Las personas de todas las edades cruzan las calles, por cualquier lugar, a pesar de la existencia de rayas para hacerlo y prefieren arriesgar la vida que utilizar los puentes elevados. Un día casi me estrello con un taxi en plena calle a alta velocidad, que puso las luces en flash, para dejar pasar a un par de damas.

¡Urge educar a los ciudadanos en materia de cultura vial! Las televisoras y otros medios de Información, incluyendo las redes sociales, necesitan ser aprovechados, para realizar una gran campaña, que inspire una actitud de moderación, respeto y cumplimiento de las reglas de tránsito.

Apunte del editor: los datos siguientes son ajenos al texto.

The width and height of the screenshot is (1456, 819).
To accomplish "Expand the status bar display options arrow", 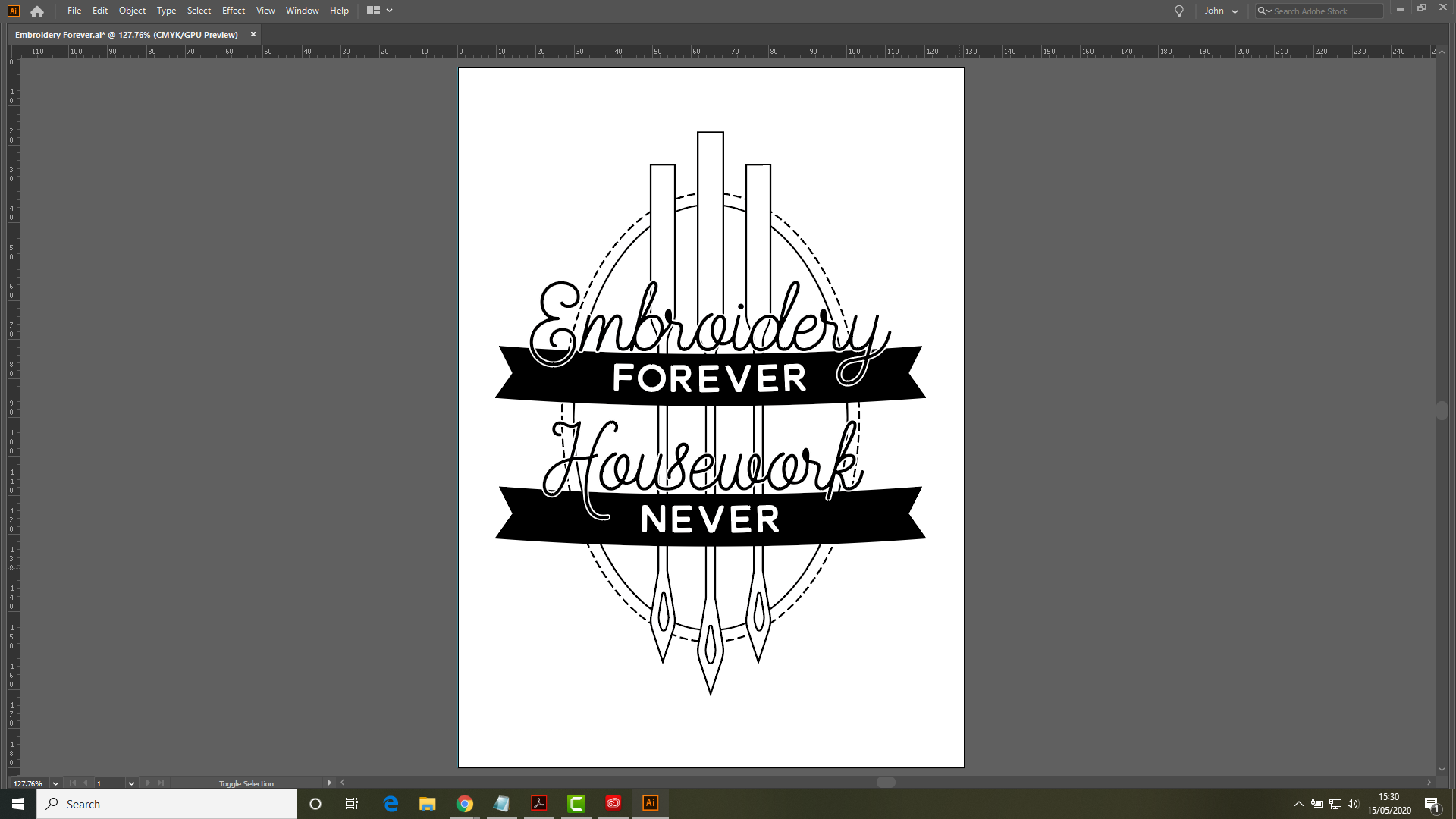I will [x=329, y=783].
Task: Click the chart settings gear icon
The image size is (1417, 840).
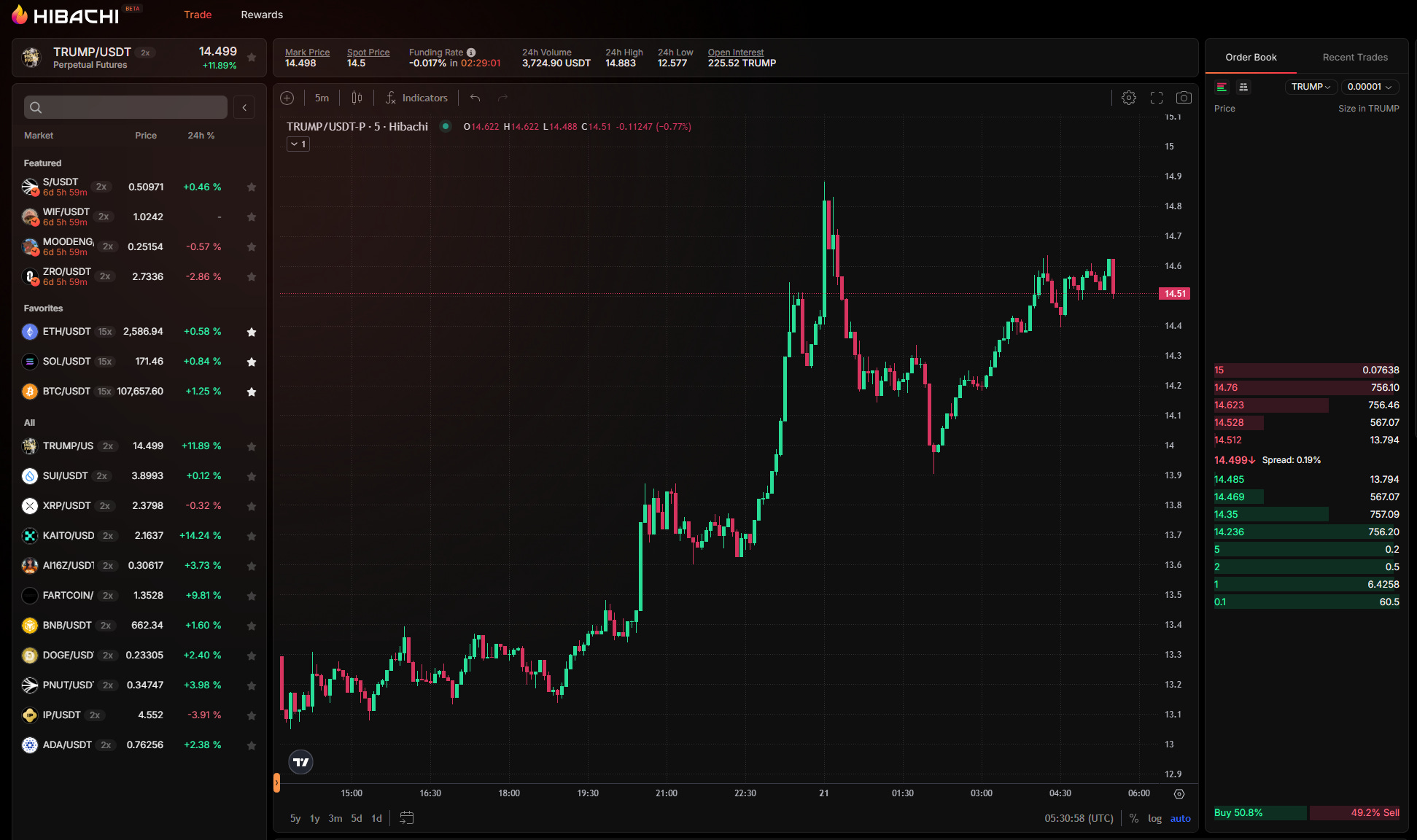Action: (1128, 98)
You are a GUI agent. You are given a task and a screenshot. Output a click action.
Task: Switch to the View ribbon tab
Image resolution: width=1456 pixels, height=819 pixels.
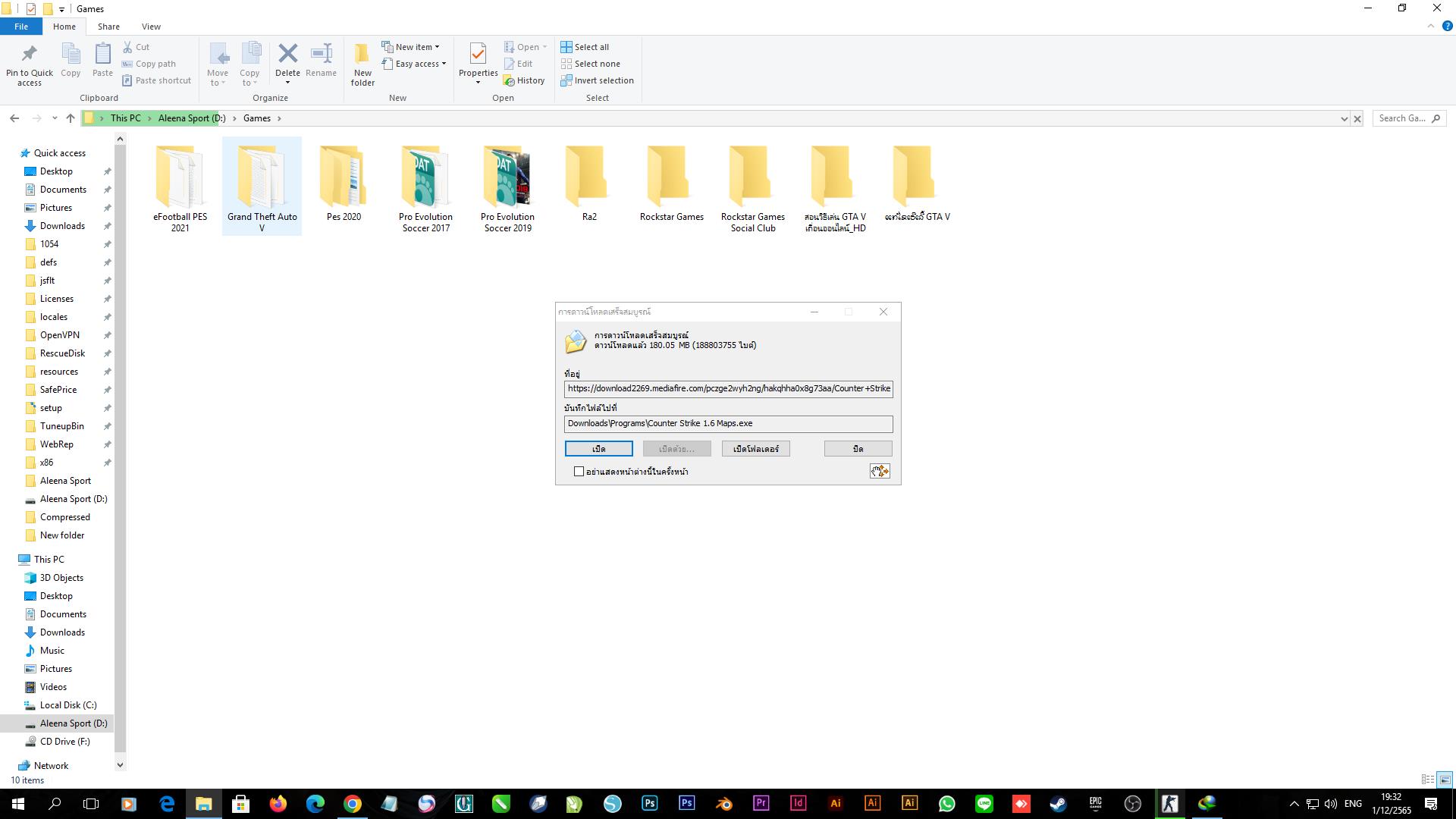coord(151,27)
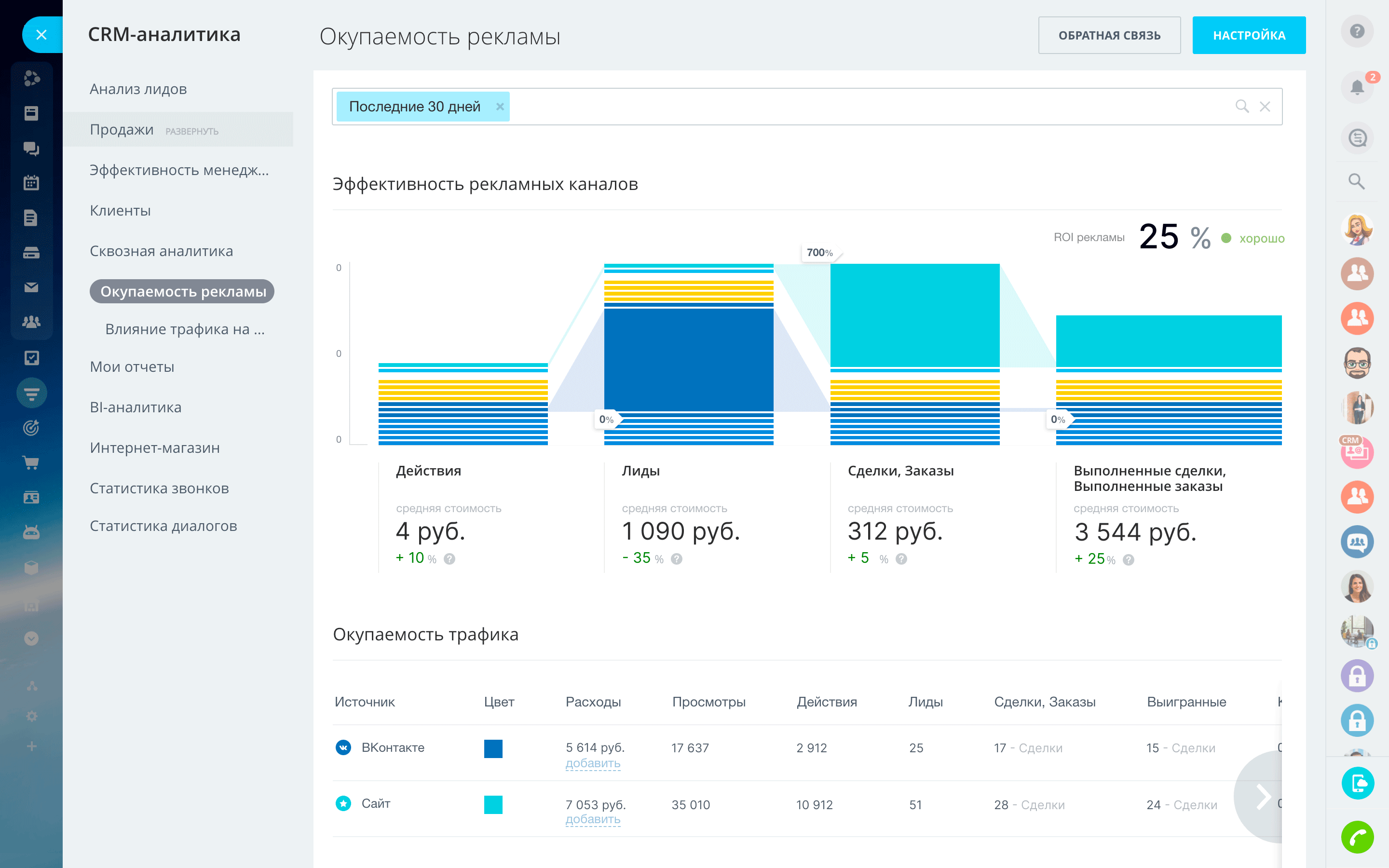Close the CRM analytics slider panel
Screen dimensions: 1389x868
click(x=41, y=35)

Lo único que vemos son leyes con sanciones algo desproporcionadas de 500 y mil balboas de multa por estacionarse en aceras, cunetas o lugares con línea amarilla. Pero se le asigna cero prioridad a la educación vial. Tal vez para los viejos sea demasiado tarde cambiar malos hábitos, pero para que en los niños y jóvenes se fije el mensaje y no solo lo practiquen y cambie en unos diez años nuestra sociedad, sino que les recuerden a sus mayores: “mamá, tío, abuelo... espera que pongan la luz roja para cruzar la calle”.

Es importante que se tome conciencia, del número de muertos y heridos que diariamente se dan por el manejo irresponsable. Ojalá el “buen gobierno”, que está teniendo detalles hermosos, como donarle 65 mil botas de hule a los niños campesinos (del interior) que andaban descalzos en el barro ( garantizando su salud vial), tome acciones educativas al respecto.